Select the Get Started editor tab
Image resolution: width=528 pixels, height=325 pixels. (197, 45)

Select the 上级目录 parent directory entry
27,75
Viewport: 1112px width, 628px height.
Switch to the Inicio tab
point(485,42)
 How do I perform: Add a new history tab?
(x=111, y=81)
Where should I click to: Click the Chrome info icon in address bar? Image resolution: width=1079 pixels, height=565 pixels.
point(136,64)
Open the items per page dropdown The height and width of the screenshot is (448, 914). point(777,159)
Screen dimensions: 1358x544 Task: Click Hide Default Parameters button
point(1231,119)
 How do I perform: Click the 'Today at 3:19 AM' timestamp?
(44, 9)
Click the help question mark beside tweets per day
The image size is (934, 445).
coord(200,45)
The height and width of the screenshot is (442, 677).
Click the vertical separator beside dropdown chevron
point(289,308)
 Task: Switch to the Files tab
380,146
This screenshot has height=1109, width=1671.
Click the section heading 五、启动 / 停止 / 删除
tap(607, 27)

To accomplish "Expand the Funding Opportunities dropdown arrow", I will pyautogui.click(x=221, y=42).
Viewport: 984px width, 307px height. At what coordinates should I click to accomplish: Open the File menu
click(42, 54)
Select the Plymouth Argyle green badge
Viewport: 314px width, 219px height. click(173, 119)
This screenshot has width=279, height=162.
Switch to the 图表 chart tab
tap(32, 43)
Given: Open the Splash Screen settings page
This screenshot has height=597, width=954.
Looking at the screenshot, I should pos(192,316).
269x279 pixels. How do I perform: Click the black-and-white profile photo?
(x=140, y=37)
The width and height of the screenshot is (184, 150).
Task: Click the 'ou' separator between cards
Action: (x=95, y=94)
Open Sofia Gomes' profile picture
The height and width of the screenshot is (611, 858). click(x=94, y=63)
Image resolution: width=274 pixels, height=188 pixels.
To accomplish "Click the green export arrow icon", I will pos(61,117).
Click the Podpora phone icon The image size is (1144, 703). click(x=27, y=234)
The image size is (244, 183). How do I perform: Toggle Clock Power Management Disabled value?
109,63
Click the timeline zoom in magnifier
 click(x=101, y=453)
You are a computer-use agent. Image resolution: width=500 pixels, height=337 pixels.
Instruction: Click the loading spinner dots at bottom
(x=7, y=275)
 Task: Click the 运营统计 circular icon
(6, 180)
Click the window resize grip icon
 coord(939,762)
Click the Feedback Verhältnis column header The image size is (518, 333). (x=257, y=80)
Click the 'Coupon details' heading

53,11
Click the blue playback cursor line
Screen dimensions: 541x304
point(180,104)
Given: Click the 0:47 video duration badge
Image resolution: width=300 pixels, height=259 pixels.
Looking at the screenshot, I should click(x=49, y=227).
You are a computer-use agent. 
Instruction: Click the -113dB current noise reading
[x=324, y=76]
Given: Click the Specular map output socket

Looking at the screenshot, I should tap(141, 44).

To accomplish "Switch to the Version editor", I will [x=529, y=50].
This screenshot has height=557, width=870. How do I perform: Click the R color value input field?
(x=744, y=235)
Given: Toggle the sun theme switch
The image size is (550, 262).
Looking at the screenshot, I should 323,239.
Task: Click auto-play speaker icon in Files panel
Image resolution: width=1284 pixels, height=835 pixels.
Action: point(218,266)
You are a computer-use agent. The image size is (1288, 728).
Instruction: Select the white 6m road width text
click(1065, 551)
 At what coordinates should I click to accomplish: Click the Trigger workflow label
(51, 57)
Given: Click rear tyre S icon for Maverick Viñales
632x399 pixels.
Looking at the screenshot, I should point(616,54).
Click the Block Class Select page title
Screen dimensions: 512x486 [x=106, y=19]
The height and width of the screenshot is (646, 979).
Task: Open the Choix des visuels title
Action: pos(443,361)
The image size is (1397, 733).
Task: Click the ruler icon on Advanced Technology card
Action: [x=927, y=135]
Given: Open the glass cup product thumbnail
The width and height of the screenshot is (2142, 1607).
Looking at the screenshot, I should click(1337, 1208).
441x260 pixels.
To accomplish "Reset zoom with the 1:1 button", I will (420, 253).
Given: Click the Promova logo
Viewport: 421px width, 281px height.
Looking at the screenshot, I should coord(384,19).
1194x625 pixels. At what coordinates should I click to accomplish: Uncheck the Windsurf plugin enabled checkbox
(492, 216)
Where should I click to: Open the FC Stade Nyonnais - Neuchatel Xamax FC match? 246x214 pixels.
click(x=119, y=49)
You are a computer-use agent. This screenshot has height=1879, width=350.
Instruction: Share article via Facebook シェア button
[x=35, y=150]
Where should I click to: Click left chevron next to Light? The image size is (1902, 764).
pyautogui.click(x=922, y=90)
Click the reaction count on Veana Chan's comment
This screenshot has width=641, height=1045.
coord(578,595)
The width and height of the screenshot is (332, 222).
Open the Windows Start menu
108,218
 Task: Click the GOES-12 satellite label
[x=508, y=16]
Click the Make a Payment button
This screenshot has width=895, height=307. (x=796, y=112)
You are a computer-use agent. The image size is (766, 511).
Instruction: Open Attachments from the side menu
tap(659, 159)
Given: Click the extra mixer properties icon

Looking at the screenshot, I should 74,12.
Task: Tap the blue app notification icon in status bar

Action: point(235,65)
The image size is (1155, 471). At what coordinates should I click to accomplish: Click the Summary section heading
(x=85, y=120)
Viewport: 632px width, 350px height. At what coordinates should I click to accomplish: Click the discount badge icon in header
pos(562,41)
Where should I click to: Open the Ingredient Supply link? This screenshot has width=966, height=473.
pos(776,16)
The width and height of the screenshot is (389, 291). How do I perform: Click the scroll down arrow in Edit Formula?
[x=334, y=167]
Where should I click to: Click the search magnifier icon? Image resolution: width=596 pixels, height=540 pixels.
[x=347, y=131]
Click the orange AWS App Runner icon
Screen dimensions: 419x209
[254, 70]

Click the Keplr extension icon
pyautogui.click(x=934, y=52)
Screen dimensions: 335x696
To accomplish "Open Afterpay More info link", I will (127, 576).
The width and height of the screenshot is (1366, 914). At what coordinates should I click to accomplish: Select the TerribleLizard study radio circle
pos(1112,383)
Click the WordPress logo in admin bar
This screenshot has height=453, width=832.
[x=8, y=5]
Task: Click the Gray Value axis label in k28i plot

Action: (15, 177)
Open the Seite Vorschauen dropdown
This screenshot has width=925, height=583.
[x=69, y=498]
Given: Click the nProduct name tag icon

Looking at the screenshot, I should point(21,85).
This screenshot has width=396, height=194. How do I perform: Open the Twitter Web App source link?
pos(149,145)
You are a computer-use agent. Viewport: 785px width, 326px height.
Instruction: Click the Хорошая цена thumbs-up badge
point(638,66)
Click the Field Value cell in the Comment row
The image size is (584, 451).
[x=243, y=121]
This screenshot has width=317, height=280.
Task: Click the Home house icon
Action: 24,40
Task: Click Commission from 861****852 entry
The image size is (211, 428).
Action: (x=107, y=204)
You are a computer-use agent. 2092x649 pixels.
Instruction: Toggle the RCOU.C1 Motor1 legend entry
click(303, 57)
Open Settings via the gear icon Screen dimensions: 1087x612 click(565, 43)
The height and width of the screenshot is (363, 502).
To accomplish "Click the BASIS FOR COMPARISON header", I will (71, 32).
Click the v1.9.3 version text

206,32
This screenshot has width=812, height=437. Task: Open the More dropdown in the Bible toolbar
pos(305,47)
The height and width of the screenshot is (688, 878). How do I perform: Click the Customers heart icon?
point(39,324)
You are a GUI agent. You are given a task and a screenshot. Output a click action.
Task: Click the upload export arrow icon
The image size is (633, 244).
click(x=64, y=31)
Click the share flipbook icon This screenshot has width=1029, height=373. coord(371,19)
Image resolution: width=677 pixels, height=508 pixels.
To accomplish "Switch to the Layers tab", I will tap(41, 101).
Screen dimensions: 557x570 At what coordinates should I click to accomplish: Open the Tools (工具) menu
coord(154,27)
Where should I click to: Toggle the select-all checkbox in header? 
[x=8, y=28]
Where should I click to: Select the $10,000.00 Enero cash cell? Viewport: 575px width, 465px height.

§

• **WHAT THE TASK ASKS**
Exactly and only the lines from the line containing "Screen dimensions: 557x570" through the last line of the entries should be copied, both ends included.

• **ANSWER SPACE**
Screen dimensions: 557x570 At what coordinates should I click to accomplish: Open the Tools (工具) menu
coord(154,27)
Where should I click to: Toggle the select-all checkbox in header? 
[x=8, y=28]
Where should I click to: Select the $10,000.00 Enero cash cell? Viewport: 575px width, 465px height.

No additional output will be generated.